The continuous appreciation of the Euro against numerous Group trading currencies, in particular the US Dollar, had a penalising effect on Group consolidated results of (€ 108 million) at the level of sales and of (€ 63 million) at the operating profit level.
The net finance cost amounted to € 89 million, an improvement of € 12 million compared with 2003. This improvement was the result of a reduction in the cost of financial debt from 3.7% to 3.5% through the beneficial effect, in particular, of the refinancing of the Seagram syndicated loan and, to a lesser extent, of the repayment of part of the financial debt.
Net exceptional income was € 36 million, notably because of the capital gain realised on the disposal of the assets of Compagnie Financière des Produits Orangina.

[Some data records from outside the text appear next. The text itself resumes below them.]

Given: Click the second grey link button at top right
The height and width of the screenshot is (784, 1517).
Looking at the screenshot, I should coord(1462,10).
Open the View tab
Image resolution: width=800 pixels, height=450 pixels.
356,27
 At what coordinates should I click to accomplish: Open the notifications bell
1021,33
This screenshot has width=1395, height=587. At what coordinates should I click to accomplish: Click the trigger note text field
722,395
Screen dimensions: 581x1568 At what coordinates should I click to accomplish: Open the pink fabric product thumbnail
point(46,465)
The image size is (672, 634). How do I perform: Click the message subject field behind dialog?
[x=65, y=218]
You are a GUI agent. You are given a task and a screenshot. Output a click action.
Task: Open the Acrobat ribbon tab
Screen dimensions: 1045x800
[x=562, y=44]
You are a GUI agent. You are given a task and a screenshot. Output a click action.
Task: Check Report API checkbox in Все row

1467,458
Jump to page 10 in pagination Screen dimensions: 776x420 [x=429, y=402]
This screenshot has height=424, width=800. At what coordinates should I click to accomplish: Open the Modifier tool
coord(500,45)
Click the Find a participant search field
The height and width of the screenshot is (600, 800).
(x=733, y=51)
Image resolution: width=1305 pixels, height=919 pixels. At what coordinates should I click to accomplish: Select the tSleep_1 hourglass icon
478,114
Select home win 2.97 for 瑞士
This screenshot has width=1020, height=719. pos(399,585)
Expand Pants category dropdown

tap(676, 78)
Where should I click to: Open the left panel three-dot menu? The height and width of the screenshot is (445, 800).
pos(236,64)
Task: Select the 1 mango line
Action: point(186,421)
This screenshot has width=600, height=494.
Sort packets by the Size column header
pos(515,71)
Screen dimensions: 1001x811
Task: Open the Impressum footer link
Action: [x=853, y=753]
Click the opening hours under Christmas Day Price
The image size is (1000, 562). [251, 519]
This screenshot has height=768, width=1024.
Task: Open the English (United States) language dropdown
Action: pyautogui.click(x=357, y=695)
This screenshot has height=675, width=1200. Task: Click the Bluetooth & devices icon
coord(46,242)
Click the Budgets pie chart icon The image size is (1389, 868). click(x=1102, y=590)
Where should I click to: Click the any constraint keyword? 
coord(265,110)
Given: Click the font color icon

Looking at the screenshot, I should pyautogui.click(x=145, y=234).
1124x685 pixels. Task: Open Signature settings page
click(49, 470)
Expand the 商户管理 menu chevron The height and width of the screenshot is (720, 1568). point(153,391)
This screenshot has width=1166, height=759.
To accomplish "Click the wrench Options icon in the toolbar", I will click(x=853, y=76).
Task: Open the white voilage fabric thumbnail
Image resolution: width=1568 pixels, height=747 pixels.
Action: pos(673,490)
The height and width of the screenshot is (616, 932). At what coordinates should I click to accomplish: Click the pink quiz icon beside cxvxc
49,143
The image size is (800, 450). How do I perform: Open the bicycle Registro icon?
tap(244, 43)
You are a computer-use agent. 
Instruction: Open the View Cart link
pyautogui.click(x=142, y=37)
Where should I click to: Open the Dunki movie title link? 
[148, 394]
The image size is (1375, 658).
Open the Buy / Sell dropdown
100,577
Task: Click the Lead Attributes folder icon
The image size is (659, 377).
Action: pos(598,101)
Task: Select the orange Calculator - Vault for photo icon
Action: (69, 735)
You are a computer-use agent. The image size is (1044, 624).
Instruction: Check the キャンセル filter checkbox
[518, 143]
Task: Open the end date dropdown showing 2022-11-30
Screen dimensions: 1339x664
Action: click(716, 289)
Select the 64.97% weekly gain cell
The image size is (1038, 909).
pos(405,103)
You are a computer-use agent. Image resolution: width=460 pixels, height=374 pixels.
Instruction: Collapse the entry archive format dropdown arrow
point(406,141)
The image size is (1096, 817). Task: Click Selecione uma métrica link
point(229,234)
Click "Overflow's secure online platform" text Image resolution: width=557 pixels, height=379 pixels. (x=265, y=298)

Group net profit thus rose by 5.1% to € 487 million.
Free Cash Flow of the Group amounted to € 377 million, compared with € 383 million in 2003, which permitted a reduction in Group financial debt of € 265 million, despite the purchase of treasury shares for € 101 million. Net financial thus fell to € 1.844 billion at December 31, 2004.
Pursuant to a resolution of the Ordinary and Extraordinary General Meeting of May 17, 2004, the current fiscal year has been extended by six months and will end on June 30, 2005. Subsequent fiscal years will begin on July 1 and end on June 30 of each year.
Group operations are again broken down into Wine & Spirits and non-strategic businesses (henceforth referred to as "Other Businesses").
The breakdown is as follows:
|
2004 |
2003 |
2002 |
||||||
---|---|---|---|---|---|---|---|---|---|
|
(€ million) |
||||||||
Sales | |||||||||
Total Wine & Spirits | 3,490 | 98% | 3,419 | 97% | 3,408 | 70% | |||
Total Other Businesses | 82 | 2% | 115 | 3% | 1,428 | 30% | |||
Group total | 3,572 | 100% | 3,534 | 100% | 4,836 | 100% | |||
Operating profit | |||||||||
Total Wine & Spirits | 742 | 100% | 737 | 100% | 710 | 95% | |||
Total Other Businesses | 1 | ns | 3 | ns | 41 | 5% | |||
Group total | 743 | 100% | 739 | 100% | 750 | 100% | |||
(c) Wine & Spirits
Net sales(1) of € 3.490 billion illustrated strong organic growth of 5.8%, impacted, nevertheless, by a strong negative currency effect of (€ 108 million), or (3.2%), with the change in consolidation scope having a limited negative effect of (0.5%).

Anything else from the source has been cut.